Canción imperdible: ‘untitled 01’, ‘untitled 03’

Damn. –  2017
Virtuoso, al nivel de ganar el Pulitzer. Kendrick perdió algo, ¿su vida? Así parte ‘Blood’, la intro que nos deja en corredero expedito a ‘DNA.’ El recorrido es claro: un viaje introspectivo, con menos carga a lo colectivo pero tomándole el peso a la importancia de lo interno cuando se quiere hablar del todo. La herencia cultural como ganancia y fantasma, un ADN cargado de lealtad, cocaína, guerra racial, poder y goce. El track con Rihanna como hit indiscutido y ‘Humble.’ como nueva lección sobre humildad. Riesgoso, como para incluir a U2, pero tradicional, como se escucha en ‘Fear.’ o ‘Duckworth.’.
Canción imperdibles: ‘Loyalty.’, ‘Humble.’, ‘Element.’, ‘Pride.’

To Pimp a Butterfly – 2015
Complicado ser escueta en palabras para un trabajo como este. La carta abierta de Lamar al mundo, y a Tupac, el destinatario final de esta obra de arte. Es rap, es relato referencial, es un ensayo de vida, es jazz, es la crítica al ídolo del género y una reivindicación, otra vez, al barrio. El diablo o diabla, que en esta pasada lleva por nombre Lucy, nos pasea por los oscuros sentimientos humanos, las adicciones, las muertes en manos de la policía, y al mismo tiempo en el que nos educa en literatura sonora. Una verdadera biblia de detalles musicales que se permite hilarse por días, meses, incluso años, que con cada escucha vuelve a noquear como la primera vez.
Canción imperdible: ‘Wesley’s Theory’, ‘Alright’, ‘How Much A Dollar Cost’
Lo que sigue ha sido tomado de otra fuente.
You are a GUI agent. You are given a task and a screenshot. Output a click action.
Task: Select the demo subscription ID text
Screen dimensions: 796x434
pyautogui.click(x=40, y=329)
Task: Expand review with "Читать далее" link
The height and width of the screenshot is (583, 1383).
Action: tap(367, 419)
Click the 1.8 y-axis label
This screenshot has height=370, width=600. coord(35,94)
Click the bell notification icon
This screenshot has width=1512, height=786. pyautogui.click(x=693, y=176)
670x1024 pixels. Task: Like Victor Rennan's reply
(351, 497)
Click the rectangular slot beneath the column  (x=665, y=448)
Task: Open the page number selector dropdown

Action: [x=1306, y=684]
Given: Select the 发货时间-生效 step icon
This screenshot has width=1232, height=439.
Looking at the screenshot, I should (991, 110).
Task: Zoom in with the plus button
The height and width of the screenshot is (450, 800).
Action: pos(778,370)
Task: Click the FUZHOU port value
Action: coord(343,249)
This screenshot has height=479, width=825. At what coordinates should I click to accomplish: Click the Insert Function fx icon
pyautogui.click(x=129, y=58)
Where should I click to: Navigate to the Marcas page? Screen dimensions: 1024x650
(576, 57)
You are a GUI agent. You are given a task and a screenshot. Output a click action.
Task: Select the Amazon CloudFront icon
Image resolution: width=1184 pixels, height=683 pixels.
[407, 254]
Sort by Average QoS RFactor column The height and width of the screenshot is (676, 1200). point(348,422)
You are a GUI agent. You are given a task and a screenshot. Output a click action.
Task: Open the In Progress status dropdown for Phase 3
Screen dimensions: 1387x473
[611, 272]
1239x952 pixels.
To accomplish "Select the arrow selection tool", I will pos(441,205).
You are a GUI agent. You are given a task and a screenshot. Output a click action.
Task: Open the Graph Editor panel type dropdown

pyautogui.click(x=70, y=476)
good kid, m.A.A.d. city – 2012
¿Por qué sería este el primero si To Pimp a Butterfly es toda una ópera? Porque antes de entender la grandeza de Lamar, tenemos que observar ese quiebre exacto en el que las rimas eran todavía una joya indescifrable. Es hip hop de los noventas en el mismo nivel que es una película autobiográfica de un artista que está a segundos de explotarnos en la cara. Consciente de la raíz, con variados guiños al funk, al disco, a los setentas y a los dos miles; Kendrick empieza a desmarcarse -aún más- del gángster tradicional de Los Ángeles y nos permite repasar su vida con el mismo de la mano. Nada chico para un joven de 25 años que corre solo en cuanto a lo genuino, cargado de tensión y oscuridad, antes de dar por sentado que estamos frente a la última gran mente estadounidense.
Canción imperdible: ‘Bitch, Don’t kill My Vibe’, ‘Money Trees’, ‘Good Kid’.